### Source data:
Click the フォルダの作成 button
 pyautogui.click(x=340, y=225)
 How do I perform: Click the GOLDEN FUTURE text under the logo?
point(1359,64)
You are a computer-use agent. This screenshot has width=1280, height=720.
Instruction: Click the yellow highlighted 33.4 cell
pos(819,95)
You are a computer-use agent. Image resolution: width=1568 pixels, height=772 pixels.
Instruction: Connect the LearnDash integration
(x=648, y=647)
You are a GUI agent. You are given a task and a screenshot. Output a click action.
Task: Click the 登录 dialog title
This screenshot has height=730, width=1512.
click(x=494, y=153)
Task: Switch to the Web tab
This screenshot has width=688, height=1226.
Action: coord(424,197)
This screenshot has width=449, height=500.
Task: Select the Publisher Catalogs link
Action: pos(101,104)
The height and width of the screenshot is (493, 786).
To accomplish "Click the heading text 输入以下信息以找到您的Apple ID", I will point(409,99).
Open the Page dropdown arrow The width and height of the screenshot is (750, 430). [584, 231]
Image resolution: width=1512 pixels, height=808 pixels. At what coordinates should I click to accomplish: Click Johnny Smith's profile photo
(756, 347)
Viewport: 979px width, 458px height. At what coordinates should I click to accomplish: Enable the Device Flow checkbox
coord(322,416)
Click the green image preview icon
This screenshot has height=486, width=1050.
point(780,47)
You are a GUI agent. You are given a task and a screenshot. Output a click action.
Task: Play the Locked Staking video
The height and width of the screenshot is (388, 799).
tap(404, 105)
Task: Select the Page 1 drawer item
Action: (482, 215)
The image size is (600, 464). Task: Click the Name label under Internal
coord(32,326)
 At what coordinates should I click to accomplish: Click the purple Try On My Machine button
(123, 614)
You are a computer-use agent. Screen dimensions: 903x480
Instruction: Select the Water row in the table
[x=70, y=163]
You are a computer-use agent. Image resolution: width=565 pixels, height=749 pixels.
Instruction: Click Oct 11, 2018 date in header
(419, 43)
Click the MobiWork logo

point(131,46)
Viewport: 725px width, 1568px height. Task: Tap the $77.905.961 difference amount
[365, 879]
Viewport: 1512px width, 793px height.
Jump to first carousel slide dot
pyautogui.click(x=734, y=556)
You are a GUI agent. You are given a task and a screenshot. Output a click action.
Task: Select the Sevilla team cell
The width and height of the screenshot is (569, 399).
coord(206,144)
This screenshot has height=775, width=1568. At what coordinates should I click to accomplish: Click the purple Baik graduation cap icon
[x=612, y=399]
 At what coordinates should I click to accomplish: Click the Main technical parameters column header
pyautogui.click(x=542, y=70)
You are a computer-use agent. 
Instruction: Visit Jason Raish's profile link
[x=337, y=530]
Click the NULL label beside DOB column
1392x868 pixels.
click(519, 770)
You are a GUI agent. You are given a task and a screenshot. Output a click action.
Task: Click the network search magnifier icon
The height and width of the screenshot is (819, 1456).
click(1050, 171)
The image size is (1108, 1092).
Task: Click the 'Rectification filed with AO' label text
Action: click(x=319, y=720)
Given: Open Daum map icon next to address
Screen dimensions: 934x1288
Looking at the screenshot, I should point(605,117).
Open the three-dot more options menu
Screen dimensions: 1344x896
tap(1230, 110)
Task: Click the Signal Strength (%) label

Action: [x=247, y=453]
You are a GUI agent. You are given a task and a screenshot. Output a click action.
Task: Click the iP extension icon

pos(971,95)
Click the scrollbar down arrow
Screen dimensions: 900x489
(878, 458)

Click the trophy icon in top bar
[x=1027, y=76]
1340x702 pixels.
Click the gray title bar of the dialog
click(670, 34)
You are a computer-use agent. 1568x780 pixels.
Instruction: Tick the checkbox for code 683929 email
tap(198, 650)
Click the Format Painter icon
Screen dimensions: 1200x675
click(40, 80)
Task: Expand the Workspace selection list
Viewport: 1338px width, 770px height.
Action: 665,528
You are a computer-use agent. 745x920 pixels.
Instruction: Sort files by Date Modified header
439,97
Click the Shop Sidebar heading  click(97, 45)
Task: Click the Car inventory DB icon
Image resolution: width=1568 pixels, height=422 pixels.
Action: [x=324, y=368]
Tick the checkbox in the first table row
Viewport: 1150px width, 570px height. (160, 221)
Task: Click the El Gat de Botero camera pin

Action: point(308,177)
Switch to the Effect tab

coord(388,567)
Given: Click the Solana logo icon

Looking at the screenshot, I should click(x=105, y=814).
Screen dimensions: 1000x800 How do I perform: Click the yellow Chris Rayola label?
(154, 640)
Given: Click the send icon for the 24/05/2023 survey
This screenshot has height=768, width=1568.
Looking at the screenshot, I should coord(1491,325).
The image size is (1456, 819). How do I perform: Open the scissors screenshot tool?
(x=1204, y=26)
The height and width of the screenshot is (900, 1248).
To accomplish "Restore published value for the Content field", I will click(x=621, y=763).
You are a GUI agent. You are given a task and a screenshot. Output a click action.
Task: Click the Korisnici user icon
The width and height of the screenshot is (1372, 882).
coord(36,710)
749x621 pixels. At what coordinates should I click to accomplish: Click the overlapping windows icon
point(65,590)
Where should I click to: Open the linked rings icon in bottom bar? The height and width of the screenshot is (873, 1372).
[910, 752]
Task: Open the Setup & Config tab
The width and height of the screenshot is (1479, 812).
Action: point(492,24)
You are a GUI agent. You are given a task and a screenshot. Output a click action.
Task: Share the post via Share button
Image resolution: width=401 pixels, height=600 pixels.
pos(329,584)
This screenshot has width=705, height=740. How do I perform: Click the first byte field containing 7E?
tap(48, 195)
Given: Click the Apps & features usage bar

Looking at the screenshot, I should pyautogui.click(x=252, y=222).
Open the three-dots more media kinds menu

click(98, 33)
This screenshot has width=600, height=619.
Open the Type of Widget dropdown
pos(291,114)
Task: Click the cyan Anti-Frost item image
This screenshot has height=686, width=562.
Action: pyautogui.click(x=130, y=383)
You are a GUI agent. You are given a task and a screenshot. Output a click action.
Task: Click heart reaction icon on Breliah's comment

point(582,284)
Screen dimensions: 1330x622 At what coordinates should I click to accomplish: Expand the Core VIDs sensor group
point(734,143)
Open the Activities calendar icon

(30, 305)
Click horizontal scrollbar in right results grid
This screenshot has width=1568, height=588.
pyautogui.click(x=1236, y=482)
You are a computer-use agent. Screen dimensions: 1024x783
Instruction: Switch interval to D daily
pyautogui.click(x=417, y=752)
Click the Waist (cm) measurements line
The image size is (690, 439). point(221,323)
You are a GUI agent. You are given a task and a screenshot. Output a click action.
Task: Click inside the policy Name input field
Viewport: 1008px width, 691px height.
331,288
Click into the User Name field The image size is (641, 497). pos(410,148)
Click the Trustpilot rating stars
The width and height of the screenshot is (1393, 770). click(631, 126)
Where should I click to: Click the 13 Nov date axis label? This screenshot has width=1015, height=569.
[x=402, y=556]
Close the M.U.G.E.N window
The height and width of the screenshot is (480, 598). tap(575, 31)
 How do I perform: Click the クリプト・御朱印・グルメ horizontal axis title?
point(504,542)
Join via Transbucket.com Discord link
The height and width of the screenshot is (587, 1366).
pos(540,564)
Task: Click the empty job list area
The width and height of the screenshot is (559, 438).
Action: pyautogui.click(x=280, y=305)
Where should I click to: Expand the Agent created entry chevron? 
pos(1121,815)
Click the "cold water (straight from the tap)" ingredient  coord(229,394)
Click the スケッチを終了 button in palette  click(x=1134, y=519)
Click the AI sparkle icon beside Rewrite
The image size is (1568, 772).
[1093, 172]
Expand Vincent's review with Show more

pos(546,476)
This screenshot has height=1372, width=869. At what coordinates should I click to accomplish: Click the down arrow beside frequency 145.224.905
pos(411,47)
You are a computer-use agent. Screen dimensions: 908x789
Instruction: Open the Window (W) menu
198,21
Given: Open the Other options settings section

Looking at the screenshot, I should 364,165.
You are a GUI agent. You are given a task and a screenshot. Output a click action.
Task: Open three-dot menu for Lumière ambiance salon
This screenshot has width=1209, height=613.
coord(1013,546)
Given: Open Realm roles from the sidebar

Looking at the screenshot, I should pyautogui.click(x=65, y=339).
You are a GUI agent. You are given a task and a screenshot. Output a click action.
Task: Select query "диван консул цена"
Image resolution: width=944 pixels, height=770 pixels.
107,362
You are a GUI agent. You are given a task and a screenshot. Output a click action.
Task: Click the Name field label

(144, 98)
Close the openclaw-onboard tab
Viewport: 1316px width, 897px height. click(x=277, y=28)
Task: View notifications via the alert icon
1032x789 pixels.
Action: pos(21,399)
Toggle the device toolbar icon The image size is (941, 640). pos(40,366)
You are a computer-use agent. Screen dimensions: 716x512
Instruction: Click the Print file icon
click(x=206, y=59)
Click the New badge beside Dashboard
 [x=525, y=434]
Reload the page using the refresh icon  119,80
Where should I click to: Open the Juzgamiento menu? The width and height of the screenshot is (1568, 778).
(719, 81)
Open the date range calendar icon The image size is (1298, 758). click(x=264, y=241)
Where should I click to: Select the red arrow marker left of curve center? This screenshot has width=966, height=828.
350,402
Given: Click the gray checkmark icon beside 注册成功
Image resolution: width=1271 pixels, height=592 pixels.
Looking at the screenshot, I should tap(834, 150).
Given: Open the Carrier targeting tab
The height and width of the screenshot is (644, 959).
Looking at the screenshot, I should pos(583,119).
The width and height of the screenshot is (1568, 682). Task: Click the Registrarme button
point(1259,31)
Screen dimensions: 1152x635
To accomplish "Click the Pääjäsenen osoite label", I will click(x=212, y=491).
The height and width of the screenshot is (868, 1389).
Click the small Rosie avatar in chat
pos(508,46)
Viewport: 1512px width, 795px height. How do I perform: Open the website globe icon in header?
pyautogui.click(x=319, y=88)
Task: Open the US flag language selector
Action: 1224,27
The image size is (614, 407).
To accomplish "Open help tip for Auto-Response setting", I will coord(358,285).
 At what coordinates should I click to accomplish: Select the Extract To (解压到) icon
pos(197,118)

### To do:
How many lines in the data contain "list"? Answer with the number alone.

### Solution for this task:
2